Haika Grossman
1919 - 1993
Leading resistance fighter during the Holocaust; senior politician in the Israeli Knesset.
Born in Bialystok (Poland), Haika Grossman joined the Zionist youth movement ha-Shomer haTzaʿir and became a member of its central committee. The Nazis invaded in 1941, and Grossman moved secretly between ghettos across Poland, smuggling weapons, organizing hiding places, and liaising with the Polish resistance groups and Soviet partisans. After the war, she was awarded the Gruenwald Cross for valor, and moved to Warsaw, where she was elected to the Central Committee of Polish Jews.

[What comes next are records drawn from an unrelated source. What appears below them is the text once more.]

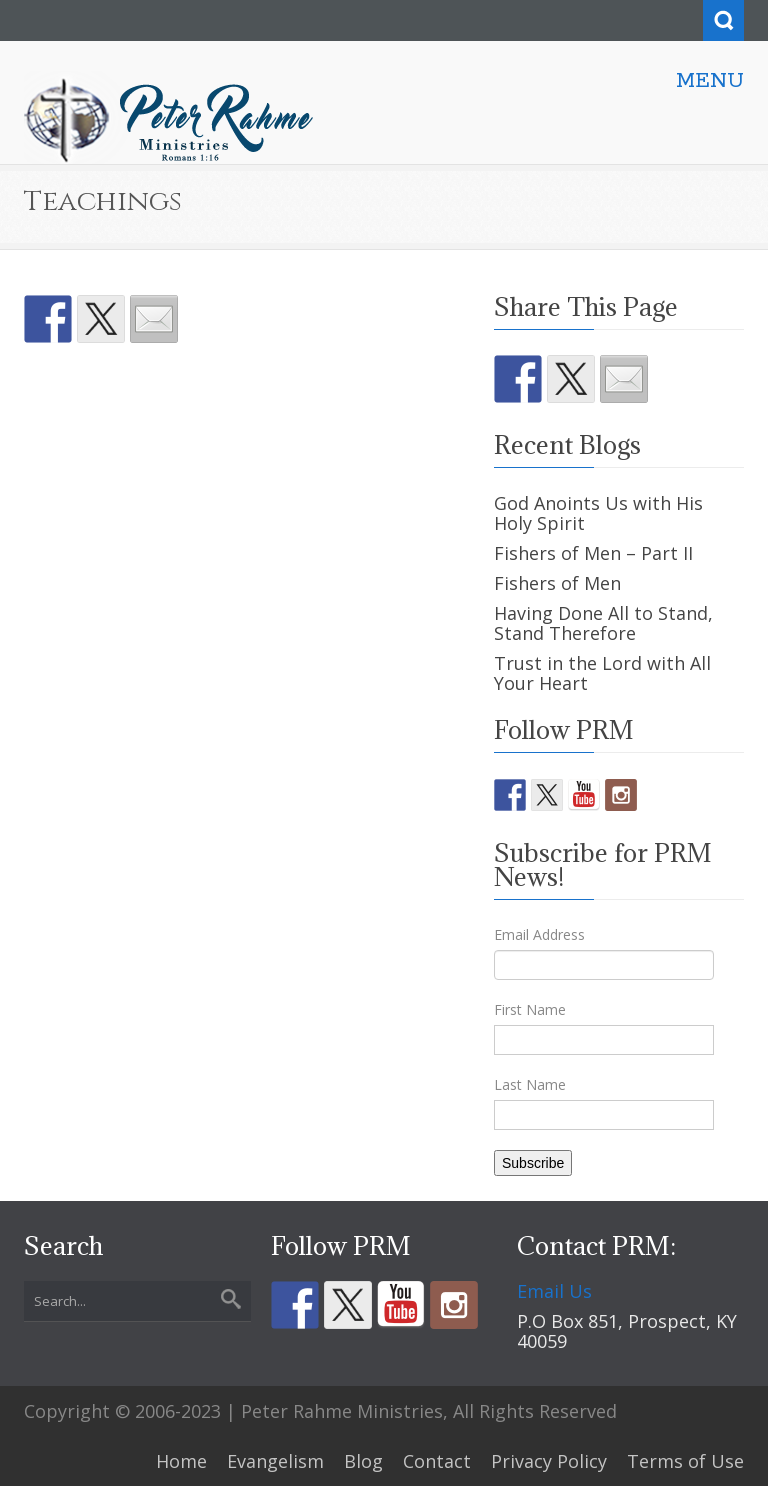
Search (723, 20)
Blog (363, 1461)
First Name (530, 1009)
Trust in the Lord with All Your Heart (602, 673)
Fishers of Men (557, 583)
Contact (437, 1461)
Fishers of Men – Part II (593, 553)
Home (181, 1461)
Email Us (554, 1291)
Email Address (539, 934)
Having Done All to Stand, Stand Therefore (603, 623)
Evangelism (275, 1461)
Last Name (530, 1084)
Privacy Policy (549, 1461)
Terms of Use (685, 1461)
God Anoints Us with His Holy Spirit (598, 513)
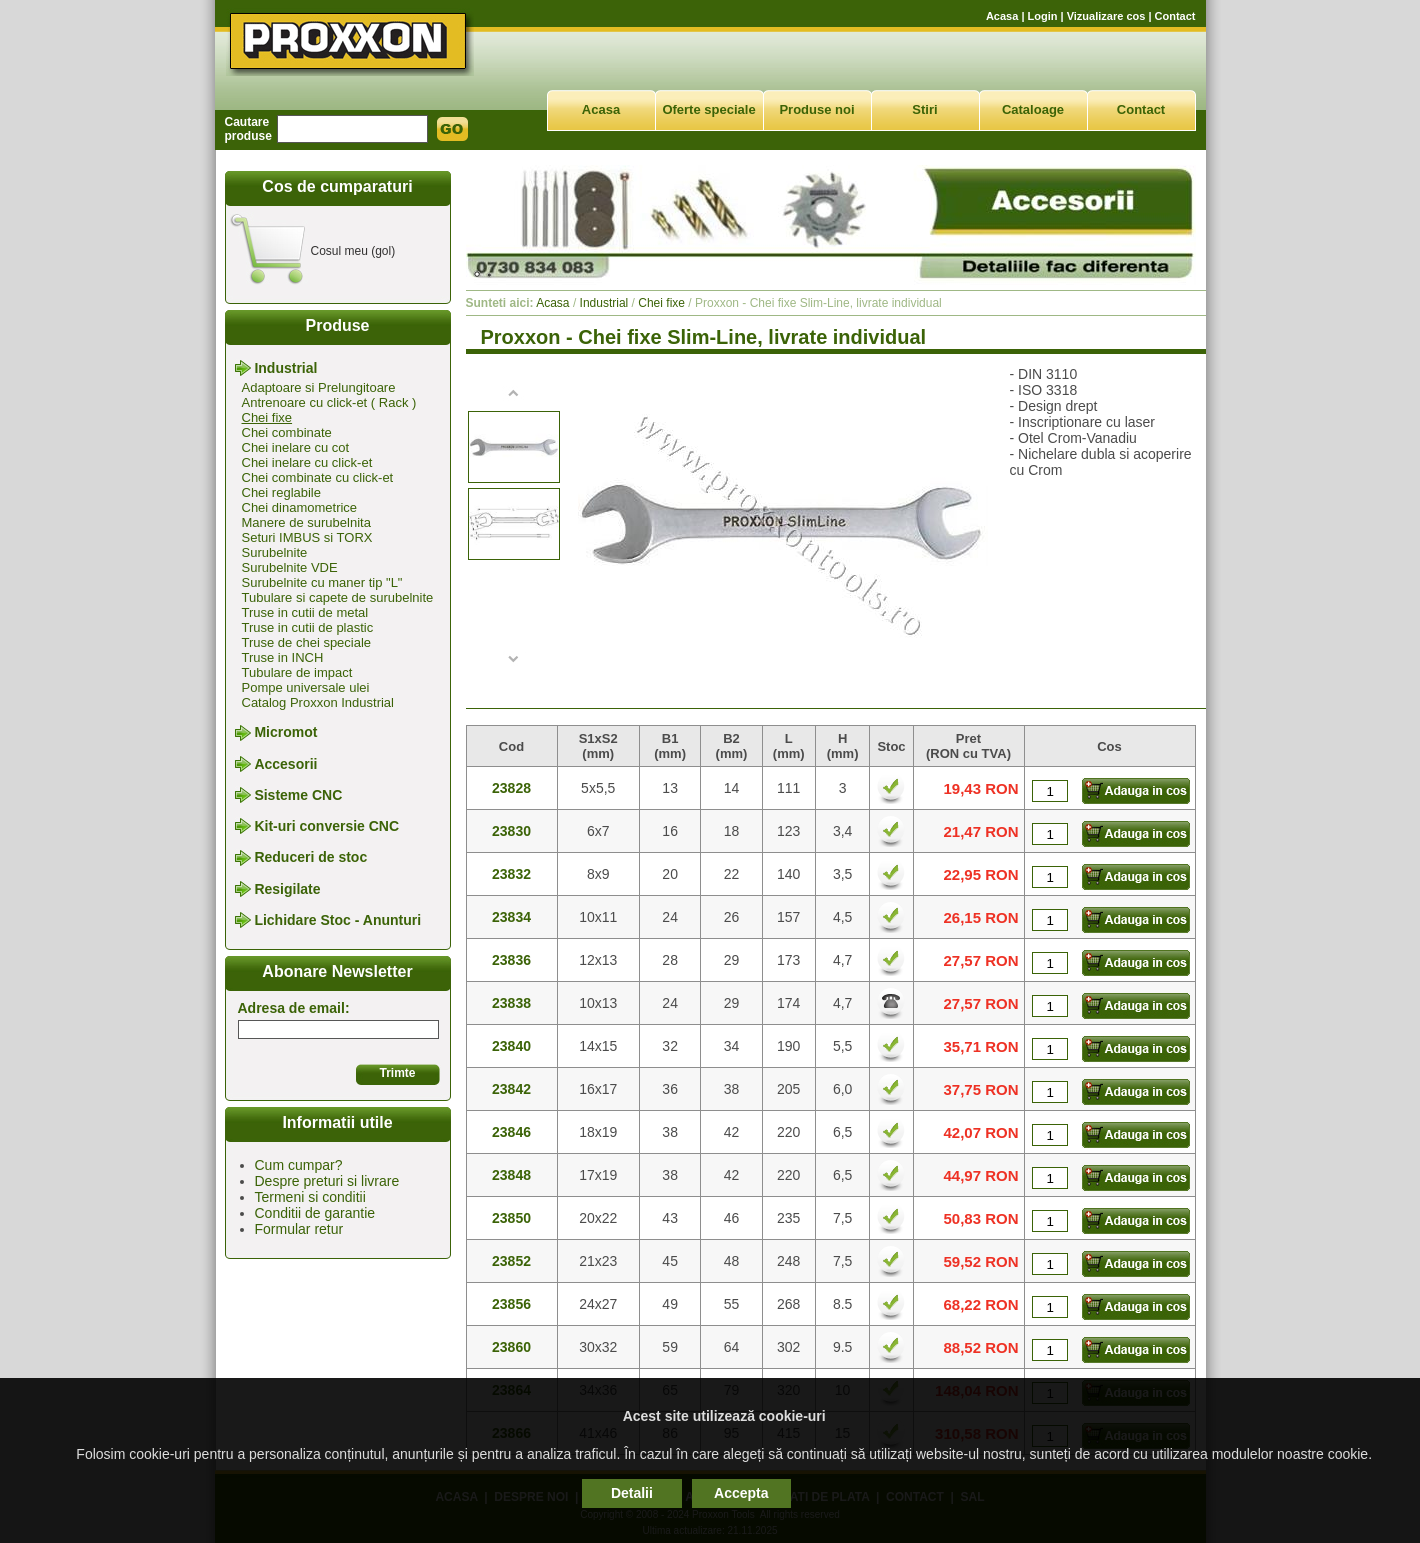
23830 (511, 831)
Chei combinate (287, 432)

At the beginning of the Arab - Israeli War of 1948, Grossman emigrated to a kibbutz in Israel and became head of the Gaʾaton Regional Council, concentrating on refugee relief. Elected four times to the Knesset, she served first for the Maʿarach Party and later chaired the MAPAM faction. Grossman turned the Public Services Committee into one of the most important Knesset committees, introducing legislation across a spectrum of social issues, and was a forthright critic of Israeli government policy towards the Palestinians. She supported cooperation between Arabs and Jews in Israel throughout her career, and in the 1980s she founded the dialogue and education center Givʿat Haviva. Grossman was also a member of the unofficial international war crimes tribunal established in protest against the Vietnam War in 1967.
Bibliography
Grossman, Haika. The Underground Army: Fighters of the BialystokGhetto. New York: Holocaust Library, 1987.